> [The problem]
Counting from the line that holds "Expand the Account dropdown menu", return each line exactly, through and including the last line of the entries.

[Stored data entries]
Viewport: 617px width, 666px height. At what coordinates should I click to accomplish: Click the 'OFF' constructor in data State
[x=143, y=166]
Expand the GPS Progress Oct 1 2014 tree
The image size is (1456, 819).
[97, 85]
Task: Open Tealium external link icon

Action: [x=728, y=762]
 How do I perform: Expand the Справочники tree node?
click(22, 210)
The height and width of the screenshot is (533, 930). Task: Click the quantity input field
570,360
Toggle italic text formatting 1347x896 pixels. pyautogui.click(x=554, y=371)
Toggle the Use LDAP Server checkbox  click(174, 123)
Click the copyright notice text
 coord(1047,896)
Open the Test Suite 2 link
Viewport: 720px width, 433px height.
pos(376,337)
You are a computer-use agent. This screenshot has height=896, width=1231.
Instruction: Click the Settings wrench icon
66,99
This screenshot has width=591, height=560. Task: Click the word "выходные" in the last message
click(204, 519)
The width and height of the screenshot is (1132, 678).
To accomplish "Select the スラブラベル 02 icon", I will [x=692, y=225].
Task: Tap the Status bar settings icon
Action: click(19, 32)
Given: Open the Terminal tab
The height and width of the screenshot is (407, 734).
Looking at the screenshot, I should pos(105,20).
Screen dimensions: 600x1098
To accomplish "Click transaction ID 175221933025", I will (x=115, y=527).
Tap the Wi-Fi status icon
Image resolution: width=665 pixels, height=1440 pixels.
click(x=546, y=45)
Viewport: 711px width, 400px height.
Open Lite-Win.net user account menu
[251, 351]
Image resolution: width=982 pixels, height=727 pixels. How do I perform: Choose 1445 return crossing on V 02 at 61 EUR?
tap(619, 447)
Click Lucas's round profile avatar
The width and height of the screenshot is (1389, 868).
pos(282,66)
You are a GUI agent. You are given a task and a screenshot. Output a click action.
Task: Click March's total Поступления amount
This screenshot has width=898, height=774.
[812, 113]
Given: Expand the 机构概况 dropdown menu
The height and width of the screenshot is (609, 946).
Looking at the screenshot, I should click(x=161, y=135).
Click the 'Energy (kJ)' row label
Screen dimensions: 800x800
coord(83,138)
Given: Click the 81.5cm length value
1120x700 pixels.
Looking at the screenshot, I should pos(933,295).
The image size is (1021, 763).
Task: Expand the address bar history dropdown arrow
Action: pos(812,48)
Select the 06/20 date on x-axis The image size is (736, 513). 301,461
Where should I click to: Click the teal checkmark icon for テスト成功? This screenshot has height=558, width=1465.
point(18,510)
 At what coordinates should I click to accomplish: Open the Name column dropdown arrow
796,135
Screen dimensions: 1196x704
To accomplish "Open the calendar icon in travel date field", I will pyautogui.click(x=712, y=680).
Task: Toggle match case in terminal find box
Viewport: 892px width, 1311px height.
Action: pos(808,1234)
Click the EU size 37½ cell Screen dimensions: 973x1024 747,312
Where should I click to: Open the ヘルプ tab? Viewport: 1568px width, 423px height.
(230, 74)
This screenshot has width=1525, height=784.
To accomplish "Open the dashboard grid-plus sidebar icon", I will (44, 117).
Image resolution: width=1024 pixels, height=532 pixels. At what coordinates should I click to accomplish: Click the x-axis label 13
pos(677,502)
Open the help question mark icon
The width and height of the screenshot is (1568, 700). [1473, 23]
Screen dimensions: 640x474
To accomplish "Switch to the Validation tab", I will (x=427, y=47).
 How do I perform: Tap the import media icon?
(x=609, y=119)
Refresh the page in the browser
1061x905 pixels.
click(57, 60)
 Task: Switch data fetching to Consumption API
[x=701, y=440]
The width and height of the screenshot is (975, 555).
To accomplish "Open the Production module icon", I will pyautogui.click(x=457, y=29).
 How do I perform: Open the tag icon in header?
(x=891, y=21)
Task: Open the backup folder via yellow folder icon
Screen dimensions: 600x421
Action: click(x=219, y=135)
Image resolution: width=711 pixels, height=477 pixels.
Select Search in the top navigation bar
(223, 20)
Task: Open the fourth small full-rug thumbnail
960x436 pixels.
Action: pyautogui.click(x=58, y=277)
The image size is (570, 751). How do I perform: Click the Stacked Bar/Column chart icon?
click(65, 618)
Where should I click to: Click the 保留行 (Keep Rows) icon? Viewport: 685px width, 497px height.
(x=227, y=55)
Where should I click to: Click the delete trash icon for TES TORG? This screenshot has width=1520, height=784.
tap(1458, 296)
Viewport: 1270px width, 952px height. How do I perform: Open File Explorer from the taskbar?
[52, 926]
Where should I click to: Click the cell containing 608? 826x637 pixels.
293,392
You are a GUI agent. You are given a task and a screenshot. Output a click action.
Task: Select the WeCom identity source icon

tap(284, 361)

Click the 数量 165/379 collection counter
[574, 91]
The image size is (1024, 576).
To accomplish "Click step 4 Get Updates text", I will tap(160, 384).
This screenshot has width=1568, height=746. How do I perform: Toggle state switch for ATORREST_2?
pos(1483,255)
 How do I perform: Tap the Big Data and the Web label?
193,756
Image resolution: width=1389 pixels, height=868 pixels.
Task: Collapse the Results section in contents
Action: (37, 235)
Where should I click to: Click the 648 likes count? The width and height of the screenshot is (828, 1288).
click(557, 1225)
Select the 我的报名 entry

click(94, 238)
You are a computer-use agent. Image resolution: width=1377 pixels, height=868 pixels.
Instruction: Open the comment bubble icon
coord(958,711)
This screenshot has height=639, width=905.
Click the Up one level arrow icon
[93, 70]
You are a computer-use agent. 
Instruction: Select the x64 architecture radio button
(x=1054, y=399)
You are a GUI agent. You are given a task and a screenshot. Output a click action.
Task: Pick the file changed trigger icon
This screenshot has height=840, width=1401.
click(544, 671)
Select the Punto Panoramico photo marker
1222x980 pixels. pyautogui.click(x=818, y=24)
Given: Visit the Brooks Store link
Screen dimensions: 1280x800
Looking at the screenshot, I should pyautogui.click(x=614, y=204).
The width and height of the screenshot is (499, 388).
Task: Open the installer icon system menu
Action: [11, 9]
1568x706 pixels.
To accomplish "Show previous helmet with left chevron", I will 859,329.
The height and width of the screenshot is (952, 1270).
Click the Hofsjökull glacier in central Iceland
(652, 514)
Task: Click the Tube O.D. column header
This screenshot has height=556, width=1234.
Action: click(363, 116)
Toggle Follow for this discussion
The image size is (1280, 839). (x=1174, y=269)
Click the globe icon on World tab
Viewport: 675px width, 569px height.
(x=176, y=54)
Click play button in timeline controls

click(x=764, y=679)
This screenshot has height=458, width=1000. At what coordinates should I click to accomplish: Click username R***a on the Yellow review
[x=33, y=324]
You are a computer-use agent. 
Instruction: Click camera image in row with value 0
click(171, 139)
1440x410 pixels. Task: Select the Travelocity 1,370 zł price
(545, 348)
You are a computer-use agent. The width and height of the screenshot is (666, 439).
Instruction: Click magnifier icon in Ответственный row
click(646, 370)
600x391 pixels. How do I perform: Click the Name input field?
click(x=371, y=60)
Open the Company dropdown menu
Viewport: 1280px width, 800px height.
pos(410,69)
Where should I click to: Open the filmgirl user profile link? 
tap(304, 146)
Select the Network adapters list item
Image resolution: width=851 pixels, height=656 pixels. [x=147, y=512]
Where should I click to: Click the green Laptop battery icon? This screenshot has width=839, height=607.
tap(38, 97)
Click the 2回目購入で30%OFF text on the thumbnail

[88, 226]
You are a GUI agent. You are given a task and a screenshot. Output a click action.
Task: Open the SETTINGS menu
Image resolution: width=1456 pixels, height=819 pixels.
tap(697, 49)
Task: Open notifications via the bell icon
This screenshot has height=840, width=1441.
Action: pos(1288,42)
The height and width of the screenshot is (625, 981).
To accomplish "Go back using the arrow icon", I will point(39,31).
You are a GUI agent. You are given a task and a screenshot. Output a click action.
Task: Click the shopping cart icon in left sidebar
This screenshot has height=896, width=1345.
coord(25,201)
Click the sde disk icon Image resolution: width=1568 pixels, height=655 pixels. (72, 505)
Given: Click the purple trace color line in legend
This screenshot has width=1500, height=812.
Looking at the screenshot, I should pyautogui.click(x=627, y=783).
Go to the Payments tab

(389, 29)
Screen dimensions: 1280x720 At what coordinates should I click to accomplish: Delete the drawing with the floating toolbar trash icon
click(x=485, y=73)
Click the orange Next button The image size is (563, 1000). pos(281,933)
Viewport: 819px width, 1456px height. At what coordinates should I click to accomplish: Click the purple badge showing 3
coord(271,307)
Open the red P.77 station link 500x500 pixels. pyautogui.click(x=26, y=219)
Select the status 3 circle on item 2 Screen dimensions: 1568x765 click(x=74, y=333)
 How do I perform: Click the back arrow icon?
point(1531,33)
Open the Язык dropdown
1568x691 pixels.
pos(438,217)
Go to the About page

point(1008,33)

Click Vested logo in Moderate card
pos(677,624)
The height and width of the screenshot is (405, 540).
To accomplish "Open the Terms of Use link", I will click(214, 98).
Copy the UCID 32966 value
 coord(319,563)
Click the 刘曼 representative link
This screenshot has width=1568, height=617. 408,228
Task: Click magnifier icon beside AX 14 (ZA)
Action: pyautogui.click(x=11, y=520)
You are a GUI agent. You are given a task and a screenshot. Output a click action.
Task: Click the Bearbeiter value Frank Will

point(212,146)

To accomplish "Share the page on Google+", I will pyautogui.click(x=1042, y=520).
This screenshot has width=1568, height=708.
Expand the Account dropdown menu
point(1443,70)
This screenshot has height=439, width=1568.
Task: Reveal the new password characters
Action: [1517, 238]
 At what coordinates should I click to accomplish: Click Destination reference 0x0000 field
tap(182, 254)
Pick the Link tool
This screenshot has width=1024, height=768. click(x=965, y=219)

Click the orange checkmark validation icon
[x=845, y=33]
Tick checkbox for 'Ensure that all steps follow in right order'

> [Task answer]
Expand the Account dropdown menu
point(1443,70)
This screenshot has height=439, width=1568.
Task: Reveal the new password characters
Action: [1517, 238]
 At what coordinates should I click to accomplish: Click Destination reference 0x0000 field
tap(182, 254)
Pick the Link tool
This screenshot has width=1024, height=768. click(x=965, y=219)

Click the orange checkmark validation icon
[x=845, y=33]
Tick checkbox for 'Ensure that all steps follow in right order'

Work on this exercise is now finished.